■ Page
|---|

MBW 686: Everybody Wants to Kick a Goose

I think @BryanLucas’ point was that no matter what we think, say, or do, politicians pass what their corporate donors want. Without that countervailing force from them, the politicians would be less disinclined to heed the populace. The options of politicians for whom to vote is at least as constrained by similar means, as well.

That said, particularly in the case of tech, as critical as it is that civic norms and social moorings affect a stable and level playing field, legislation and enforcement, particularly for technologists, should never take precedence over the imperative that innovation empower users, both individually and collectively, beyond the point that regulation can coalesce to address, which is why it is all the more frustrating to hear argumentation revolve around politics first and classism second rather than technology’s impact upon classism first and class mobility’s impact on politics second. Technologists must enable liberty and facilitate autonomy first and foremost, in my view, but instead, maximally captivating users (both wittingly as with gaming and app addiction and unwittingly as with shadow profiling and surveillance capitalism) as means to profit has taken priority, and hearing Alex parrot blame-the-victim, corporate maximalist talking points strikes me as a stunning abdication of the opportunity and indeed responsibility I find should be incumbent upon a technology-focused show on a technically oriented network like TWiT. Having said that, his airing that elite/elitist echelon’s mentality publicly is a vital opportunity to register critique against it, so I thank TWiT the network for airing what I had expected would be cut from the show, having watched the livestream.

|---|

■ Aim a
Format the stretch of the listing from its first line through the line containing "tap(625, 8)" as a JSON list of strings, one string per line, leaving out blank lines.
The listing below is unrelated to the MBW 686 comment.

|---|

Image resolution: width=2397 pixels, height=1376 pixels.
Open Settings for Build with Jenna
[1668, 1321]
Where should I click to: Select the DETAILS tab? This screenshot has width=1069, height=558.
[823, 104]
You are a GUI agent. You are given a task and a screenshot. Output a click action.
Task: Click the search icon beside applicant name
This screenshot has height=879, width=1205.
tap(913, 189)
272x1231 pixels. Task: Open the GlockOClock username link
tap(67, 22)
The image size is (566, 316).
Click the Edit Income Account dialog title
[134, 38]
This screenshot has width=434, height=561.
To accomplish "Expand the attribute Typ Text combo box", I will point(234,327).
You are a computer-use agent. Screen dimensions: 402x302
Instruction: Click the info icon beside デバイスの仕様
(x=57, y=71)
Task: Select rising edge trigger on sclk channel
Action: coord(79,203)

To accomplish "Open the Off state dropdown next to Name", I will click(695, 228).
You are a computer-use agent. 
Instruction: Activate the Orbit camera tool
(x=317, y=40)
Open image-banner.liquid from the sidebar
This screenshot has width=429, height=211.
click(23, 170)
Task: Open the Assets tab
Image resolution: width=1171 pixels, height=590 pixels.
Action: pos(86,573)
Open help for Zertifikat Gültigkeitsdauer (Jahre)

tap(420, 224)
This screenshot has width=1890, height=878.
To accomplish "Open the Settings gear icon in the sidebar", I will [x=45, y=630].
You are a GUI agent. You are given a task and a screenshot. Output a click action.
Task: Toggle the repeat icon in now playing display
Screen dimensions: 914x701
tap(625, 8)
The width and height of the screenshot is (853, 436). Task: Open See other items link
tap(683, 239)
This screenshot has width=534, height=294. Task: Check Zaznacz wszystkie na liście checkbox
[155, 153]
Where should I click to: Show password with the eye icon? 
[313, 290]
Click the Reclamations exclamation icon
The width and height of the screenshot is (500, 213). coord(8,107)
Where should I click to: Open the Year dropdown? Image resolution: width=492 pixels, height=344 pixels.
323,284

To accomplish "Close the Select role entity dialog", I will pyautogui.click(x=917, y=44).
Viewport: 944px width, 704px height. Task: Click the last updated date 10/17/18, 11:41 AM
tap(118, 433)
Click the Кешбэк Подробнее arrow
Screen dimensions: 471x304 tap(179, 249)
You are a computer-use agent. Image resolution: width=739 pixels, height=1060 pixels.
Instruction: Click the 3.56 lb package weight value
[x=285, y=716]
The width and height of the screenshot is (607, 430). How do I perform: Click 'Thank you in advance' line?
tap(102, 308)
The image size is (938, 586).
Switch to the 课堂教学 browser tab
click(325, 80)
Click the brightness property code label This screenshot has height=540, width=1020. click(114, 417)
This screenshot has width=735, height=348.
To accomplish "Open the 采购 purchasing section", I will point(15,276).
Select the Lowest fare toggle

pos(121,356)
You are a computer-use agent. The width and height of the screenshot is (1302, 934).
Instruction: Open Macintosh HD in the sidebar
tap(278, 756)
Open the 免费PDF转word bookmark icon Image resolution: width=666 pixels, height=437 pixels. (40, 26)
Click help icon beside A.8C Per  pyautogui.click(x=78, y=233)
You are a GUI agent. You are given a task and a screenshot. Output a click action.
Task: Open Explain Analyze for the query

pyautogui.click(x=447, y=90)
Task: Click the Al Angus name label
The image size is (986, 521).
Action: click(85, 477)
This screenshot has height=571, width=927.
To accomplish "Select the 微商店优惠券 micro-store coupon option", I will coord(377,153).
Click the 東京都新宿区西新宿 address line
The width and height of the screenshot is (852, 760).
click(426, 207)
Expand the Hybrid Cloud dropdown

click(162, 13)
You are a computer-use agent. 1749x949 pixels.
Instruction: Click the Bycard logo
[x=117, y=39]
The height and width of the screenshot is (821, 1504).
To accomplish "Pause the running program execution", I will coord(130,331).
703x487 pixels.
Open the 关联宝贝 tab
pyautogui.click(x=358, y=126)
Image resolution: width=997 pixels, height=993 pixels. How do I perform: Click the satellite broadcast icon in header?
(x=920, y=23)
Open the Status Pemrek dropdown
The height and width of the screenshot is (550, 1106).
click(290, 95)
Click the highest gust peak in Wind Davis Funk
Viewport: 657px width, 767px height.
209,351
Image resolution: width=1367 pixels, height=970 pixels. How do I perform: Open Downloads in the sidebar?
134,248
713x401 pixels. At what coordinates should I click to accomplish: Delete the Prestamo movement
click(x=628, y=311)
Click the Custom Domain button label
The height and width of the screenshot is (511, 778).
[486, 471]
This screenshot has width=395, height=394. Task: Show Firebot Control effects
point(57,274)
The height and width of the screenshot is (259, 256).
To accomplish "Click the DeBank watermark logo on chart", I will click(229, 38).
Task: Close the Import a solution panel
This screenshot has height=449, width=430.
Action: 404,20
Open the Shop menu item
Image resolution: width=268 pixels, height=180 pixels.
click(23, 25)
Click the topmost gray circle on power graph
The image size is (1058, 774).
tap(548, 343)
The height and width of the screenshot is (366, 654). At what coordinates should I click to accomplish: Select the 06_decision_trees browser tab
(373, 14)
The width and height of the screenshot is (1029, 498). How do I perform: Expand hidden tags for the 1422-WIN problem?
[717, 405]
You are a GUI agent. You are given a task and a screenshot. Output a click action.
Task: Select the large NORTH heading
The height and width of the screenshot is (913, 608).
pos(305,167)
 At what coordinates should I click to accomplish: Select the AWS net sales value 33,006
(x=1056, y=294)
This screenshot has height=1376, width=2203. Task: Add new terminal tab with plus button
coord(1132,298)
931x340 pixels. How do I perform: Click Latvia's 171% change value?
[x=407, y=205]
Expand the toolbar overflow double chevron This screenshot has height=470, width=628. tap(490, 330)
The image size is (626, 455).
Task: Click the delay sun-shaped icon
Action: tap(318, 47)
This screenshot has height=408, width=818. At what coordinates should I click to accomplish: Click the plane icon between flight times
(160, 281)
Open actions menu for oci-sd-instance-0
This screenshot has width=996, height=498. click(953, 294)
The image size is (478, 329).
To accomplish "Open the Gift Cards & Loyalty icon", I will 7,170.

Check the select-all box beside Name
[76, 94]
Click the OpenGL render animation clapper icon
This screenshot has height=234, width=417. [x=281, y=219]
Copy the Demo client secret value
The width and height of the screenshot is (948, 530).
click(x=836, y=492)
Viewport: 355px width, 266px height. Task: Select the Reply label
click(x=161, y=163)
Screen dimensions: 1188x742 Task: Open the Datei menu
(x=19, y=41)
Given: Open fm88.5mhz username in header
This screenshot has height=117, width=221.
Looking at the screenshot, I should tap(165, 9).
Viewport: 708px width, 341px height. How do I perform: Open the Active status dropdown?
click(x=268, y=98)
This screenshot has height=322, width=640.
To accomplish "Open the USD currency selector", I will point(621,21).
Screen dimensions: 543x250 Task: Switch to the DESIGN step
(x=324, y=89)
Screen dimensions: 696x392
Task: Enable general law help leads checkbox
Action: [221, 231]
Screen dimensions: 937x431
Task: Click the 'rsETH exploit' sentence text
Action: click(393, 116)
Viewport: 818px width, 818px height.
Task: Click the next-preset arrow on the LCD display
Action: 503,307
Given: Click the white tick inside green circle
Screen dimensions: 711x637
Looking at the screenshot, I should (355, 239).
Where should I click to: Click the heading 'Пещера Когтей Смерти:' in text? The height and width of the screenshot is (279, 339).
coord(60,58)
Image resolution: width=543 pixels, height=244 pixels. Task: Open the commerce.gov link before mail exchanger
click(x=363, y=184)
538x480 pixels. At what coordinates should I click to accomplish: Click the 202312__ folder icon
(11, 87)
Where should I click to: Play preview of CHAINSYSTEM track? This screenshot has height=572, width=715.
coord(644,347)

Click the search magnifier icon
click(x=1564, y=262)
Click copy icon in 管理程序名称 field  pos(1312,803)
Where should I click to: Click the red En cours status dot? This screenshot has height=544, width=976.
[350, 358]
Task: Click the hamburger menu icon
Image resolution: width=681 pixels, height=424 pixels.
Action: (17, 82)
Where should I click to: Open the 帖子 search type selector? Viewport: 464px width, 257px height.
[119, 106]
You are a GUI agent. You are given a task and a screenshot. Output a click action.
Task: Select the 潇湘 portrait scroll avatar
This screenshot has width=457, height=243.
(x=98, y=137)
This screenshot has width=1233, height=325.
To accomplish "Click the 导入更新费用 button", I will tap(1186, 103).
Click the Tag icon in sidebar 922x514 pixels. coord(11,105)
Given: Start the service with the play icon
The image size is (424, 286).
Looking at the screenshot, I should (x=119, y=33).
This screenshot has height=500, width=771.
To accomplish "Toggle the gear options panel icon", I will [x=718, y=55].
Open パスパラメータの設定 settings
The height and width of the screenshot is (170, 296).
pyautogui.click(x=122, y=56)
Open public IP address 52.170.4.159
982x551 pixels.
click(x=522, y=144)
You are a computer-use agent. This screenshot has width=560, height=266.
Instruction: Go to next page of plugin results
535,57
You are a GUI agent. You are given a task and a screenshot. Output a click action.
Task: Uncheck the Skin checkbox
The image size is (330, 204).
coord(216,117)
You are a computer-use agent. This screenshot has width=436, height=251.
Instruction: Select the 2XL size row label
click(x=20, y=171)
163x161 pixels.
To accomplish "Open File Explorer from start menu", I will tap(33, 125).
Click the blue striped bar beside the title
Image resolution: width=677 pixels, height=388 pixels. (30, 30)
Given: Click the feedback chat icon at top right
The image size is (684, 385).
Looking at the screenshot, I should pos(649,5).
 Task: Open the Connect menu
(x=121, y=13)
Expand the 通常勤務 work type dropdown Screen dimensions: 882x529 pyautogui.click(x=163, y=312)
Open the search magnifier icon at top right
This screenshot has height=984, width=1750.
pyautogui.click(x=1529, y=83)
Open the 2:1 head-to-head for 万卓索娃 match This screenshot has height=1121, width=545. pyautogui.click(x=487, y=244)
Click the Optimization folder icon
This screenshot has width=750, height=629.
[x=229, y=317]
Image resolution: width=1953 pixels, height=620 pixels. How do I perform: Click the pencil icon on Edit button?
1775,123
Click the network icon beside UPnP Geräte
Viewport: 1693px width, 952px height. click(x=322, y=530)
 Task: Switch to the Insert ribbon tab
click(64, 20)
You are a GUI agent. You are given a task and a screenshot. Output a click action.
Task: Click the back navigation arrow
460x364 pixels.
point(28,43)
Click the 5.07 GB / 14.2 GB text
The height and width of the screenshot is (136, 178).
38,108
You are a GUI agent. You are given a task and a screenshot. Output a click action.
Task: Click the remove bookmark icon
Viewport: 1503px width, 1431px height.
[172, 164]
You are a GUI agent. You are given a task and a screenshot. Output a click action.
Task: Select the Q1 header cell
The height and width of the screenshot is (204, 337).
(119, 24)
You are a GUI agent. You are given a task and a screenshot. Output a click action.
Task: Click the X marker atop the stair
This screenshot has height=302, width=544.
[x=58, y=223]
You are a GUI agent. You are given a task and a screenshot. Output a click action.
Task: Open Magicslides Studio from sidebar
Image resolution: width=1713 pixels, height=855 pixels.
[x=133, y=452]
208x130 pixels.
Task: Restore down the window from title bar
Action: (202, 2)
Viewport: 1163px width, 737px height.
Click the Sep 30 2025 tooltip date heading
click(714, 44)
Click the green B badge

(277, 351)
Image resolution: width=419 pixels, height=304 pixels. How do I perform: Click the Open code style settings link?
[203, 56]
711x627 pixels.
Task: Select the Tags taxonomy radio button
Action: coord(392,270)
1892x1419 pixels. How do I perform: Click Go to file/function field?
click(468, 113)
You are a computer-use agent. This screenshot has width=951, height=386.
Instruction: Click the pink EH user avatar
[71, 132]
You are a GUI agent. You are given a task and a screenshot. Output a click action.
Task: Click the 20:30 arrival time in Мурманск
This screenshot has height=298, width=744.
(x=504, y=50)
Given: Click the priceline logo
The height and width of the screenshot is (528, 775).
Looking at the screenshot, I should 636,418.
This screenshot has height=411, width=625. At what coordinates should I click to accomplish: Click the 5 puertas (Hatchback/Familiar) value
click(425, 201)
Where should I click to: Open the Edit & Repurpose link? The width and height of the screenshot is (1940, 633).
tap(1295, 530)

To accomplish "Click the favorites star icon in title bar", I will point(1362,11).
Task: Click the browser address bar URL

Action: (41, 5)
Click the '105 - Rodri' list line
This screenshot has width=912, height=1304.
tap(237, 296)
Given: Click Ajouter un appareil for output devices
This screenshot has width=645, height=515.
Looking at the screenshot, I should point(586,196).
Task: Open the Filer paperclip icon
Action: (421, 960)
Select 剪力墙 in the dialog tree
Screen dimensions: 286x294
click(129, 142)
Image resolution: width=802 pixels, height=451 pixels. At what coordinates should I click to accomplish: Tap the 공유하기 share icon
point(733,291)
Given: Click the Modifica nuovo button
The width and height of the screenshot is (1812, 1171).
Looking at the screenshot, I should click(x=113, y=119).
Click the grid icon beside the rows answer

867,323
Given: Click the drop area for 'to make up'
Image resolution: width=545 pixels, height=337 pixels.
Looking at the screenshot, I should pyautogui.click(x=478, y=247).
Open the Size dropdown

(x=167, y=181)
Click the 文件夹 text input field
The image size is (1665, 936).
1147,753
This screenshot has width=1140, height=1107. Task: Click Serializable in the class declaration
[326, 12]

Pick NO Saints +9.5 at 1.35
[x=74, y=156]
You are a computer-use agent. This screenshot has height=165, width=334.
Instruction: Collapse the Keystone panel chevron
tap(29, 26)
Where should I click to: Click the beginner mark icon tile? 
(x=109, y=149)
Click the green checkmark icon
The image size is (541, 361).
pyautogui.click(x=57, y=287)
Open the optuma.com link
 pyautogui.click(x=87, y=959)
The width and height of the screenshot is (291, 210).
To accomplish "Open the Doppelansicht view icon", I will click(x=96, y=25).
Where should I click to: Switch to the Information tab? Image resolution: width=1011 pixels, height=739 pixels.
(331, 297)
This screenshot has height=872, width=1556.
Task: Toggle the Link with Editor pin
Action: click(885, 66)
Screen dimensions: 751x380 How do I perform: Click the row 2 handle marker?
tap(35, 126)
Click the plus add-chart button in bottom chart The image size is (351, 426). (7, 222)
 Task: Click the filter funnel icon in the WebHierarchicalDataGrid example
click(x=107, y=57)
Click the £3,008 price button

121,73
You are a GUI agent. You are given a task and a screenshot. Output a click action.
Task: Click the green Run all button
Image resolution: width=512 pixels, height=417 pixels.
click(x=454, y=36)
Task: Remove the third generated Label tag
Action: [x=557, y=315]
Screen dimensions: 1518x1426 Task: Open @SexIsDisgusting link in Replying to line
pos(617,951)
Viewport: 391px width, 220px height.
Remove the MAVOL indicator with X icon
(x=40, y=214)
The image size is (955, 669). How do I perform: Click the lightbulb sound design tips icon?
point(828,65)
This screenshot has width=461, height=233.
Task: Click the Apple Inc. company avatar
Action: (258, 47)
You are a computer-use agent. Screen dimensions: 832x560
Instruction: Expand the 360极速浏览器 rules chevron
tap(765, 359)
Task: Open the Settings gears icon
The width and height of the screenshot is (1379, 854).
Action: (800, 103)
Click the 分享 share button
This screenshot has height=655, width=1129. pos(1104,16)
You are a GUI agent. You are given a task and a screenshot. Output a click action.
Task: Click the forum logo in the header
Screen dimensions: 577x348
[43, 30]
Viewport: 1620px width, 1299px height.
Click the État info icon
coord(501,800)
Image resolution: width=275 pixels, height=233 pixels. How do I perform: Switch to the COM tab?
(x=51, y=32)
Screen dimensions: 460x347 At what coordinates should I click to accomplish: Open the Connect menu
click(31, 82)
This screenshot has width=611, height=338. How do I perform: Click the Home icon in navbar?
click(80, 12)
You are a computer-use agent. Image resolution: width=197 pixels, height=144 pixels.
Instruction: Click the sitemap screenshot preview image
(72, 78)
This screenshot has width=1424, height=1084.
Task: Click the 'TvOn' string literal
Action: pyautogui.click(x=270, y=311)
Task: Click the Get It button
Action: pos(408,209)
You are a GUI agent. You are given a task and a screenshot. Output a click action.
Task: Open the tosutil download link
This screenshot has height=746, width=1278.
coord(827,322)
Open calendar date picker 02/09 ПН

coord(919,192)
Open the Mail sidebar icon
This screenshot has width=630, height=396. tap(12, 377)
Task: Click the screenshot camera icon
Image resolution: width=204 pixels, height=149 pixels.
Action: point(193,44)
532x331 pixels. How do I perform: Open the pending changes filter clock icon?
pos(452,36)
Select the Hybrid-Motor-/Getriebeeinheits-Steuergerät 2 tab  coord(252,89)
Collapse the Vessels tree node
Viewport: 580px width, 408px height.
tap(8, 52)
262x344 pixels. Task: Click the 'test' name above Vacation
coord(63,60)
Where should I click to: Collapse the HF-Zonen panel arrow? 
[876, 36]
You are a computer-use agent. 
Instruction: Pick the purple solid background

|---|

■ Aim b
In the MBW 686 comment, which network does the writer thank for airing the segment?

■ Final answer a
[
  "Image resolution: width=2397 pixels, height=1376 pixels.",
  "Open Settings for Build with Jenna",
  "[1668, 1321]",
  "Where should I click to: Select the DETAILS tab? This screenshot has width=1069, height=558.",
  "[823, 104]",
  "You are a GUI agent. You are given a task and a screenshot. Output a click action.",
  "Task: Click the search icon beside applicant name",
  "This screenshot has height=879, width=1205.",
  "tap(913, 189)",
  "272x1231 pixels. Task: Open the GlockOClock username link",
  "tap(67, 22)",
  "The image size is (566, 316).",
  "Click the Edit Income Account dialog title",
  "[134, 38]",
  "This screenshot has width=434, height=561.",
  "To accomplish \"Expand the attribute Typ Text combo box\", I will point(234,327).",
  "You are a computer-use agent. Screen dimensions: 402x302",
  "Instruction: Click the info icon beside デバイスの仕様",
  "(x=57, y=71)",
  "Task: Select rising edge trigger on sclk channel",
  "Action: coord(79,203)",
  "To accomplish \"Open the Off state dropdown next to Name\", I will click(695, 228).",
  "You are a computer-use agent. ",
  "Instruction: Activate the Orbit camera tool",
  "(x=317, y=40)",
  "Open image-banner.liquid from the sidebar",
  "This screenshot has width=429, height=211.",
  "click(23, 170)",
  "Task: Open the Assets tab",
  "Image resolution: width=1171 pixels, height=590 pixels.",
  "Action: pos(86,573)",
  "Open help for Zertifikat Gültigkeitsdauer (Jahre)",
  "tap(420, 224)",
  "This screenshot has width=1890, height=878.",
  "To accomplish \"Open the Settings gear icon in the sidebar\", I will [x=45, y=630].",
  "You are a GUI agent. You are given a task and a screenshot. Output a click action.",
  "Task: Toggle the repeat icon in now playing display",
  "Screen dimensions: 914x701",
  "tap(625, 8)"
]

■ Final answer b
TWiT.